# Work task:
Print all of the data exactly.

Records from a dataset:
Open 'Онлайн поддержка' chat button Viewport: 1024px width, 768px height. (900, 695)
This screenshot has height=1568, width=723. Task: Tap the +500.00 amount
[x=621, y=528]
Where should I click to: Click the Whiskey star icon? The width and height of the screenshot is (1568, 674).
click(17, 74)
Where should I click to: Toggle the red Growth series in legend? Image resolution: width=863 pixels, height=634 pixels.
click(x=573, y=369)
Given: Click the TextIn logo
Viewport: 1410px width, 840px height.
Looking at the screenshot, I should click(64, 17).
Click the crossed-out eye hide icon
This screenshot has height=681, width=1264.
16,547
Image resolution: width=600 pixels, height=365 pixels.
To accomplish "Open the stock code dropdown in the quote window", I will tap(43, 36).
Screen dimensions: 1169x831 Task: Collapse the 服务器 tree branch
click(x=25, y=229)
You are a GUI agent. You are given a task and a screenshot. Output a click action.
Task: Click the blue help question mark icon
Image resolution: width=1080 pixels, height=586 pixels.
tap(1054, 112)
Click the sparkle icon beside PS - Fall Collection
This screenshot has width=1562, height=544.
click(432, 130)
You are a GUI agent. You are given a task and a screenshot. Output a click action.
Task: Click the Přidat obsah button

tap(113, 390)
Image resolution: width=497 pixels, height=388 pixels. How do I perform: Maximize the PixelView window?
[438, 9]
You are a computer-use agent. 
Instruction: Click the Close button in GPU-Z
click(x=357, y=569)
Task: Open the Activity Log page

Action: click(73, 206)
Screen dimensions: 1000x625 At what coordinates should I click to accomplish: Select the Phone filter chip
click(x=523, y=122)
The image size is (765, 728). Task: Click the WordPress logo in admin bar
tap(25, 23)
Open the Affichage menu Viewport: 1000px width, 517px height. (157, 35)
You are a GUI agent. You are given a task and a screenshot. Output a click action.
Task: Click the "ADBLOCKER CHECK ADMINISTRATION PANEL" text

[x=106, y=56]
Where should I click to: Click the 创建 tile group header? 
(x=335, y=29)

# Answer to this task:
Open 'Онлайн поддержка' chat button Viewport: 1024px width, 768px height. (900, 695)
This screenshot has height=1568, width=723. Task: Tap the +500.00 amount
[x=621, y=528]
Where should I click to: Click the Whiskey star icon? The width and height of the screenshot is (1568, 674).
click(17, 74)
Where should I click to: Toggle the red Growth series in legend? Image resolution: width=863 pixels, height=634 pixels.
click(x=573, y=369)
Given: Click the TextIn logo
Viewport: 1410px width, 840px height.
Looking at the screenshot, I should click(64, 17).
Click the crossed-out eye hide icon
This screenshot has height=681, width=1264.
16,547
Image resolution: width=600 pixels, height=365 pixels.
To accomplish "Open the stock code dropdown in the quote window", I will tap(43, 36).
Screen dimensions: 1169x831 Task: Collapse the 服务器 tree branch
click(x=25, y=229)
You are a GUI agent. You are given a task and a screenshot. Output a click action.
Task: Click the blue help question mark icon
Image resolution: width=1080 pixels, height=586 pixels.
tap(1054, 112)
Click the sparkle icon beside PS - Fall Collection
This screenshot has width=1562, height=544.
click(432, 130)
You are a GUI agent. You are given a task and a screenshot. Output a click action.
Task: Click the Přidat obsah button

tap(113, 390)
Image resolution: width=497 pixels, height=388 pixels. How do I perform: Maximize the PixelView window?
[438, 9]
You are a computer-use agent. 
Instruction: Click the Close button in GPU-Z
click(x=357, y=569)
Task: Open the Activity Log page

Action: click(73, 206)
Screen dimensions: 1000x625 At what coordinates should I click to accomplish: Select the Phone filter chip
click(x=523, y=122)
The image size is (765, 728). Task: Click the WordPress logo in admin bar
tap(25, 23)
Open the Affichage menu Viewport: 1000px width, 517px height. (157, 35)
You are a GUI agent. You are given a task and a screenshot. Output a click action.
Task: Click the "ADBLOCKER CHECK ADMINISTRATION PANEL" text

[x=106, y=56]
Where should I click to: Click the 创建 tile group header? 
(x=335, y=29)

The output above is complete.